At the moment we have built an experimental setup for acquiring the following kinds of data for each dog subject:
- ecg + accelerometer + gyroscope data: saved in single file tsv format with timestamp as first column.
- video data: 4 video files per session in mp4 format. Each video is obtained by a camera located in a different corner of the experiment room.
- audio data: 2 audio files per session in wav format. Each audio is obtained by a different microphone. One is on the dog and the other one is on the owner.
- annotation from veterinarians and owner: the annotations made by one person are a tsv format file. This file has 3 columns: timestamp, valence, arousal. Since there are more persons doing the annotation there would be multiple annotation files.

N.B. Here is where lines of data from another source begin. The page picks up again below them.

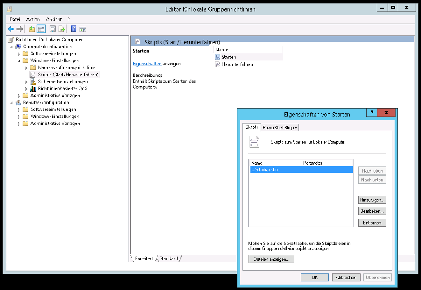Click the Eigenschaften link
The image size is (421, 290).
tap(147, 64)
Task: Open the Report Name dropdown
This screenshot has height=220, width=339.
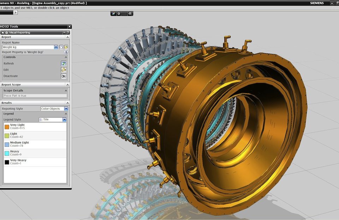Action: [56, 47]

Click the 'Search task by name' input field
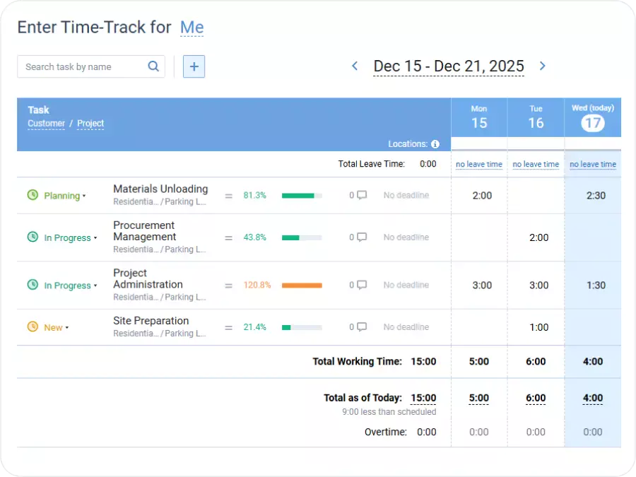coord(85,66)
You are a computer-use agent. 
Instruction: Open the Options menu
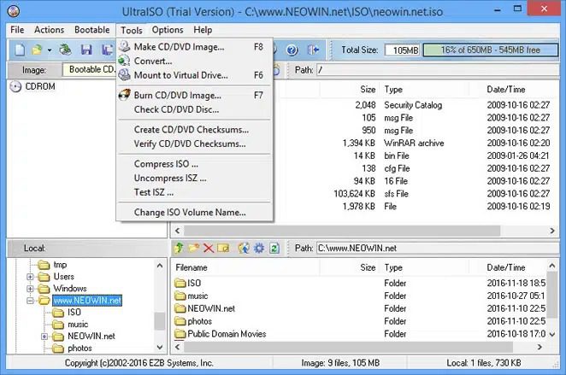(168, 30)
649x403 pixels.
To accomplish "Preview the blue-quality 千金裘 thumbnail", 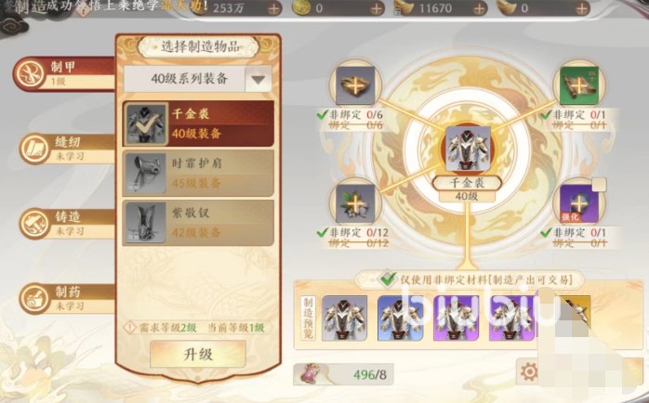I will (x=400, y=318).
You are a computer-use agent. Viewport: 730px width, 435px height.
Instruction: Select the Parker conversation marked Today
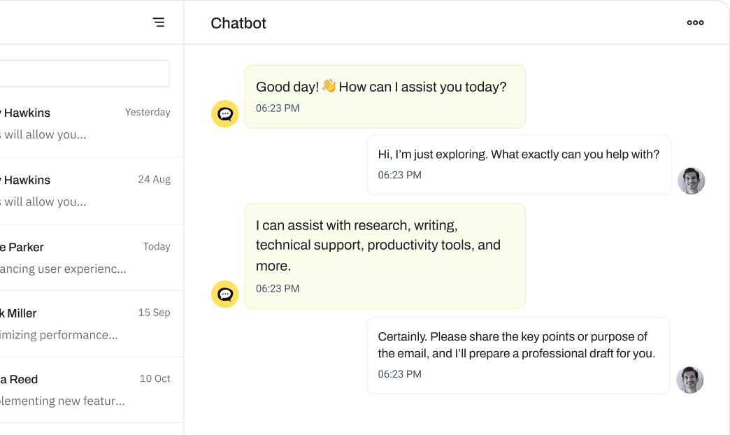(84, 257)
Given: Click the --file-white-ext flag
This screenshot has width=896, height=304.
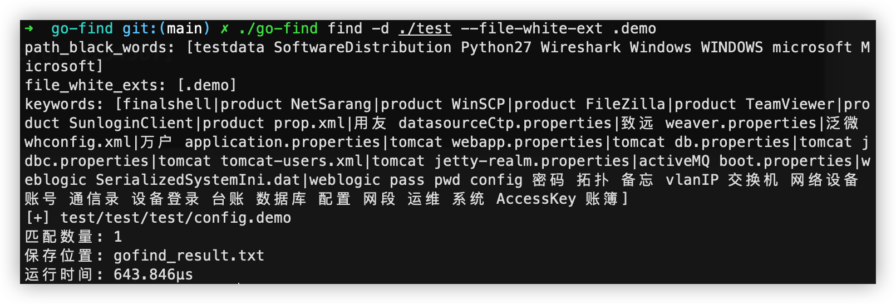Looking at the screenshot, I should pos(531,28).
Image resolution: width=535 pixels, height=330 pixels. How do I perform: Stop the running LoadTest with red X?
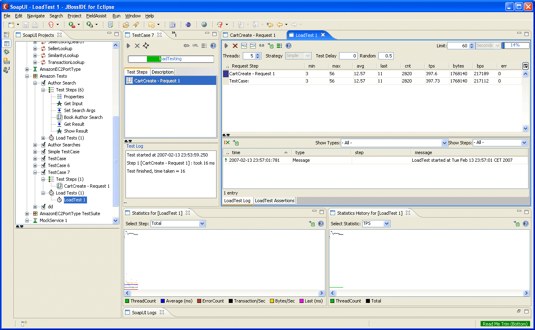pos(235,45)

Some lab members are planning to add eeg measurements of the dogs in the future, so I think it would be great to already start using the BIDS standard as soon as possible. Beacuse of this I went through all the documentation online with the goal of creating an appropriate dataset structure for our data.
Proposed dataset
The conclusion I reached is that all the data we are currently gathering should be put inside the /beh folder.
The reason is that at this page it is written the following: “In addition to logs from behavioral experiments performed alongside imaging data acquisitions, one MAY also include data from experiments performed with no neural recordings. The results of those experiments MAY be stored in the beh”

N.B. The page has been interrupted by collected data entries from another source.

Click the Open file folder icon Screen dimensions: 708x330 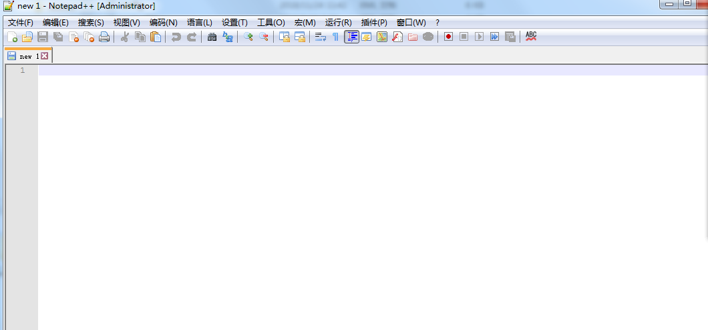27,37
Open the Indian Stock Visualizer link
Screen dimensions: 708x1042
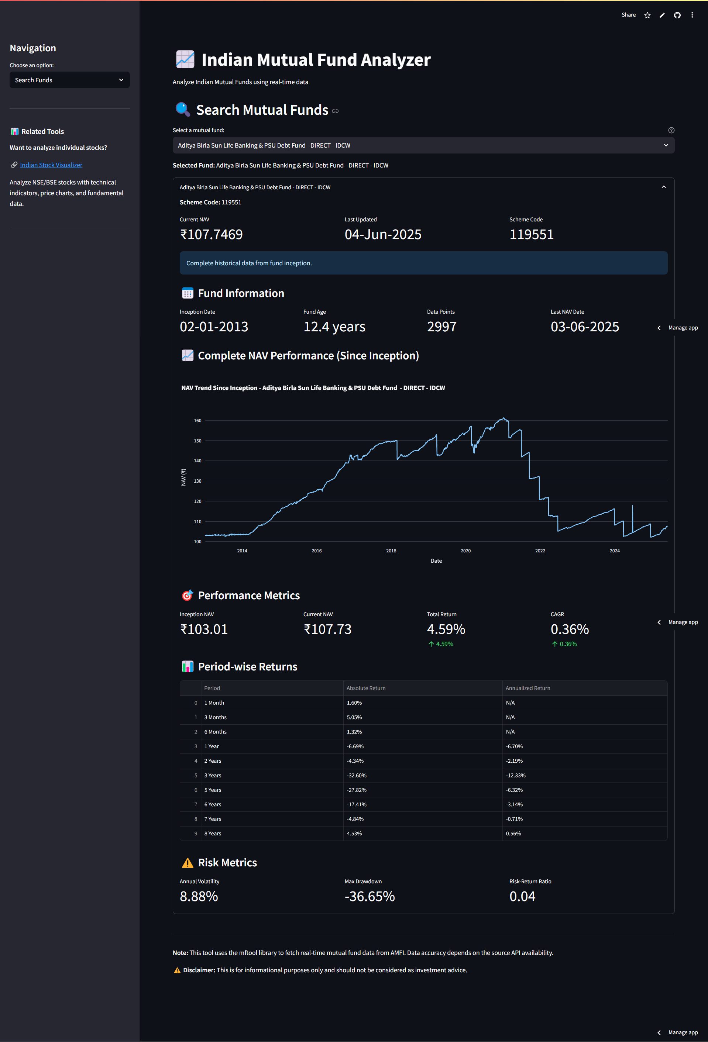pos(51,165)
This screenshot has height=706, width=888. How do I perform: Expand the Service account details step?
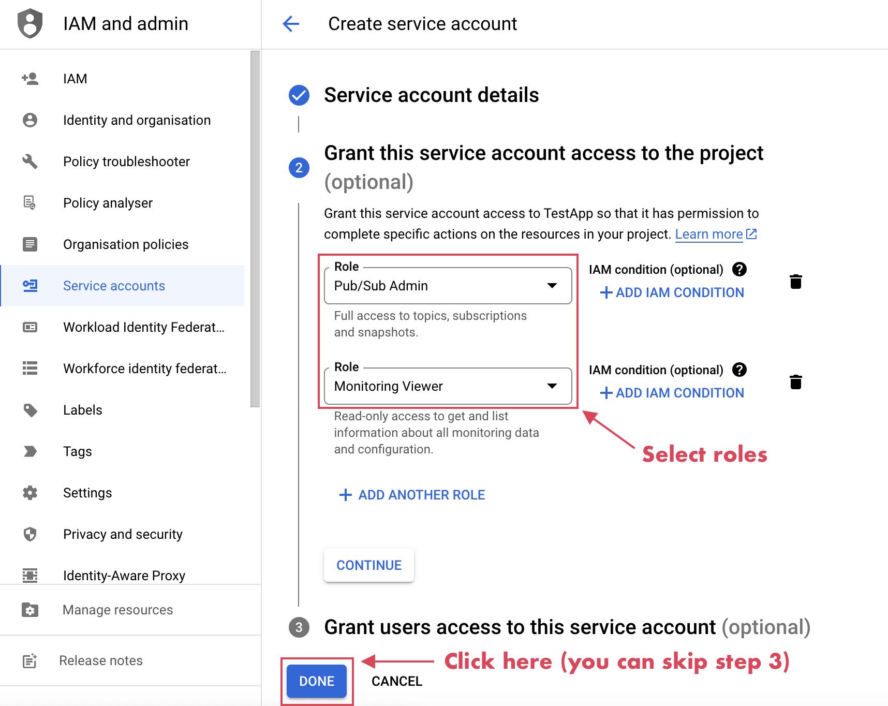431,95
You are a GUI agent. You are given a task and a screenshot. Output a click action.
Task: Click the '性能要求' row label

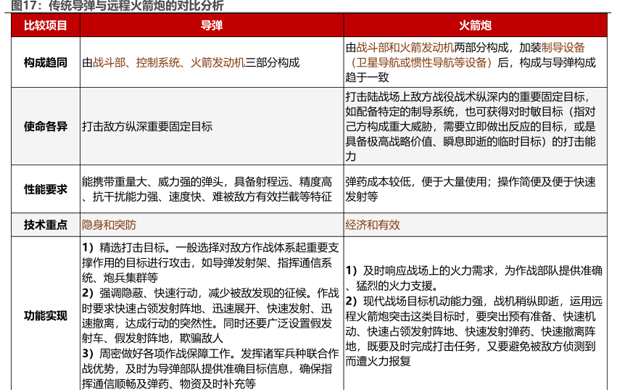(x=46, y=189)
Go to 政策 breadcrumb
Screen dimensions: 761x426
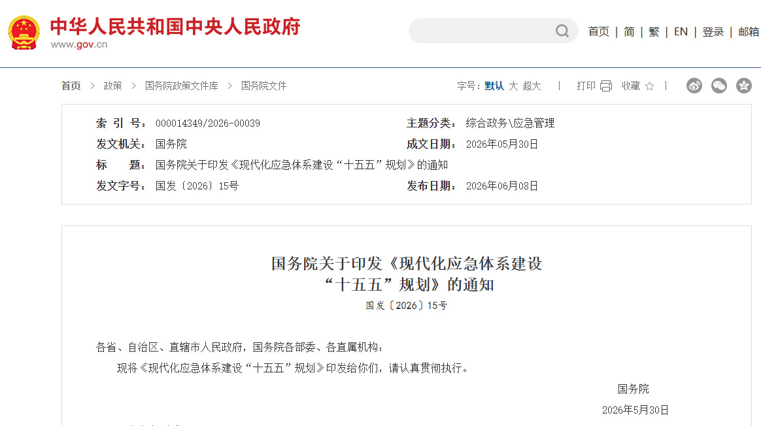pos(112,86)
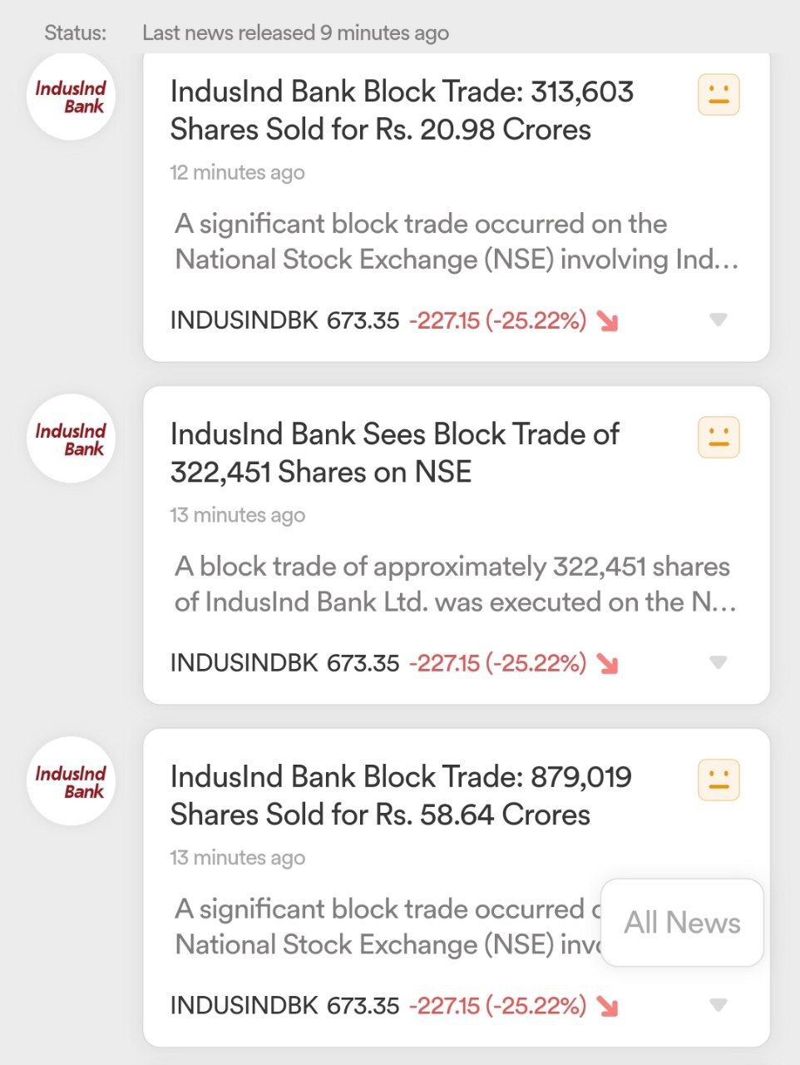
Task: Open the All News button
Action: coord(682,923)
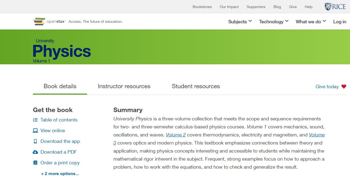Click the red heart icon
Screen dimensions: 350x178
[344, 86]
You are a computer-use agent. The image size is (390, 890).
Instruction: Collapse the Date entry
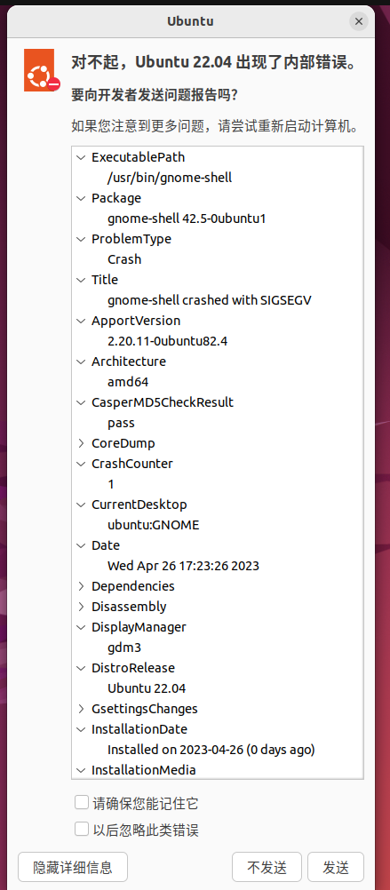81,545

Based on this I have came up with the following dataset structure (for simplicity the json sidecars for some of the files are not listed here):
DOG_BEHAVIOR_DATASET/
├── .bidsignore
├── dataset_description.json
├── README.md
├── CITATION.cff
├── LICENSE
├── CHANGES
├── participants.tsv
├── participants.json
└── sub-01/
├── sub-01_sessions.tsv
├── sub-01_sessions.json
└── ses-scen01/
├── sub-01_ses-scen01_scans.tsv
├── sub-01_ses-scen01_scans.json
└── beh/
├── sub-01_ses-scen01_task-treat_acq-owner01_events.tsv
├── sub-01_ses-scen01_task-treat_acq-expert01_events.tsv
├── sub-01_ses-scen01_task-treat_acq-expert02_events.tsv
├── sub-01_ses-scen01_task-treat_acq-expert03_events.tsv
├── ...
├── sub-01_ses-scen01_task-treat_recording-cam1_video.mp4
├── sub-01_ses-scen01_task-treat_recording-cam2_video.mp4
├── sub-01_ses-scen01_task-treat_recording-cam3_video.mp4
├── sub-01_ses-scen01_task-treat_recording-cam4_video.mp4
├── sub-01_ses-scen01_task-treat_recording-dogmic_audio.wav
├── sub-01_ses-scen01_task-treat_recording-ownermic_audio.wav
└── sub-01_ses-scen01_task-treat_acq-ecg+acc+gyro_beh.tsv
Questions
- Do you think this is a good structure? Am I losing some details or perhaps I missed some new BEP?
- Video and audio data cannot be put on beh/, should I make the validator ignore them using the .bidsignore file? (Putting audio and video data in sourcedata/ does not seem appropriate to me since we will be using them directly, and not as source data that has to be processed, for some of our analysis using neural networks.)
- The ecg+motion tsv file has the timestamp in the first column, and related data in the other columns. This file should have the suffix _beh right?
- Since we are working with a multi-camera setup, is ‘recording-cam1’ the preferred entity, or should I use ‘acq-’?